MitoScribe single-cell molecular recorder logs graded signaling dynamics into mitochondrial DNA.

Genetically encoded DNA recorders convert transient biological events into stable genomic mutations, offering a means to reconstruct past cellular states. However, current approaches to log historical events by modifying genomic DNA have limited capacity to record the magnitude of biological signals within individual cells. Here, we introduce MitoScribe, a mitochondrial DNA (mtDNA)-based recording platform that uses mtDNA base editors (DdCBEs) to write graded biological signals into mtDNA as neutral, single-nucleotide substitutions at a defined site.
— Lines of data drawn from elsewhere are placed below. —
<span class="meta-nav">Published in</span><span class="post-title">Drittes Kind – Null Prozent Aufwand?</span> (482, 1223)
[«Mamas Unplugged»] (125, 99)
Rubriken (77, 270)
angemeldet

Taking advantage of the hundreds to thousands of mitochondrial genome copies per cell, we demonstrate MitoScribe enables reproducible, highly sensitive, non-destructive, durable, and high-throughput measurements of molecular signals, including hypoxia, NF-κB activity, BMP and Wnt signaling. We show multiple modes of operation, including multiplexed recordings of two independent signals, and coincidence detection of temporally overlapping signals. Coupling MitoScribe with single-cell RNA sequencing and mitochondrial transcript enrichment, we further reconstruct signaling dynamics at the single-cell transcriptome level. Applying this approach during the directed differentiation of human induced pluripotent stem cells (iPSCs) toward mesoderm, we show that early heterogeneity in response to a differentiation cue predicts the later cell state. Together, MitoScribe provides a scalable platform for high-resolution molecular recording in complex cellular contexts.